Tuesday, December 21, 2010
That was pretty dang good. Last summer I gleefully collected up the Showcase volume of the Dial H for Hero stories from House of Mystery starring Robby Reed, and I at last got around to reading them. These vivid covers had been in many a evocative DC house ad when I was stumbling around comics in the late 60's. The covers spoke of wild villains and even wilder heroes mixing it up.
The reality was a bit tamer than the covers sometimes suggested, but by and large I found the read satisfying. It's great to finally put substance to all those images which have been dancing in my memory all these decades.

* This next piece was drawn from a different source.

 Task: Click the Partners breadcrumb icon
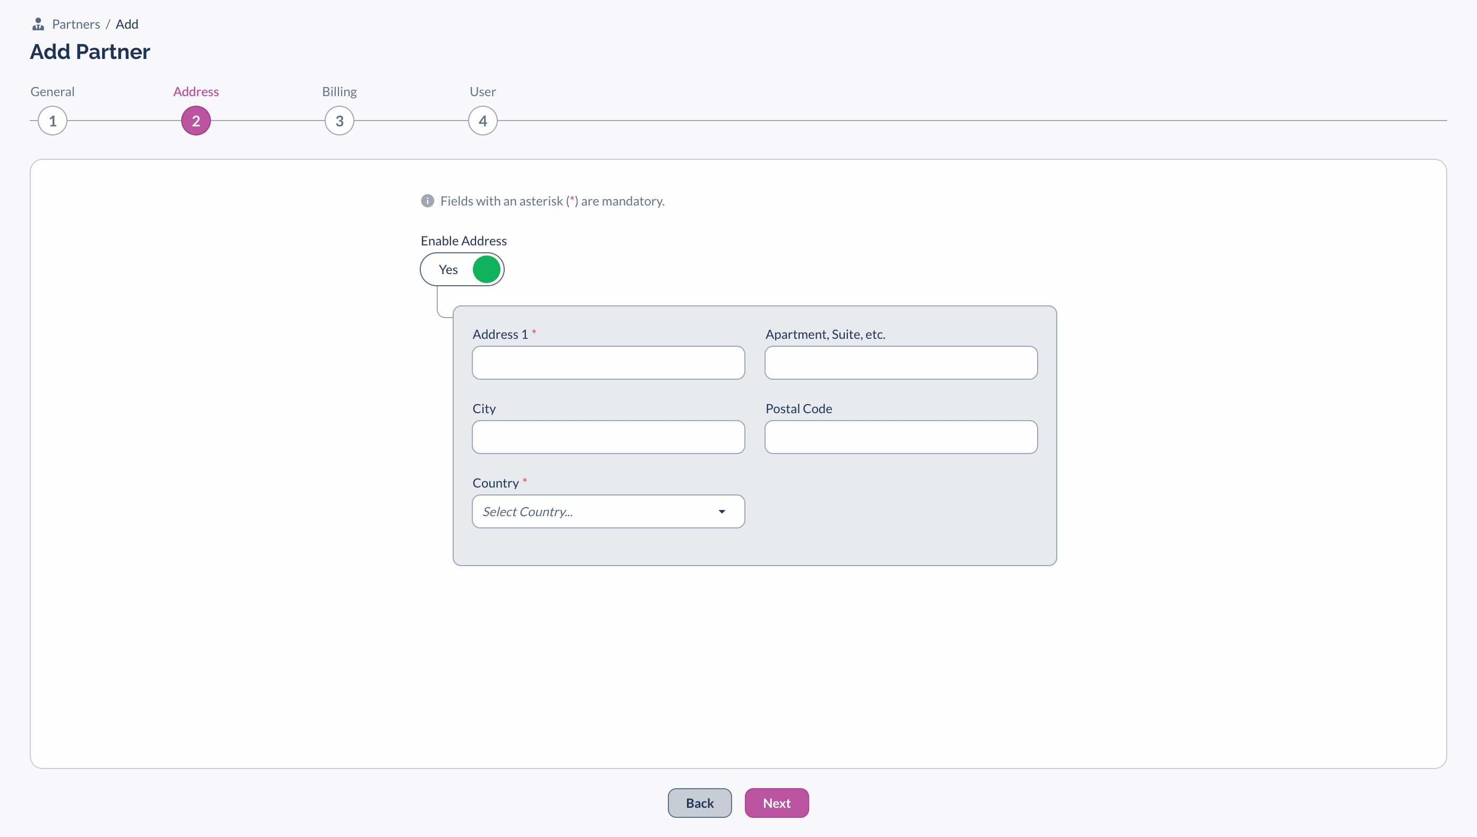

Robby Reed can become any hero he wishes by dialing a mysterious device he found. It's effectively a phone dial and likely such an antique image that modern readers don't even get the symbolic notion of using the phone to reach out beyond the humdrum immediate local world. Sure the phone is an even more powerful device in our time, but the dial is long gone as a symbol of its potency.
These stories are about wish-fulfillment pure and simple. You're a teenager and you get your mitts on a magic device that transforms you into just about any superhero you can imagine. You might become an offbeat freak, you might become a handsome prototype, or you might become Plastic Man even. You never know and neither does Robby.
The artwork through the vast majority of the stories is by the sturdy Jim Mooney. He does his usual quality storytelling job here, effective and straightforward. But I was left wanting something a bit more dynamic after a few tales and it was interesting to see Frank Springer step in to do a few issues toward the end of the run. Sal Trapani did the artwork on the last installment.
Dave Wood wrote all the stories, and they are a clever blend of classic superheroics and plain goofy zany fun. You can almost tell sometimes what sparked a particular group of heroes, like the Freaks who are based on toys.
One surprise in the series was that some of the heroes repeated and one time even blended. It's a fun goofy series firmly rooted in its time. Subsequent treatments of the Dial H for Hero concept have been more "serious" but none more successful and none remotely as fun.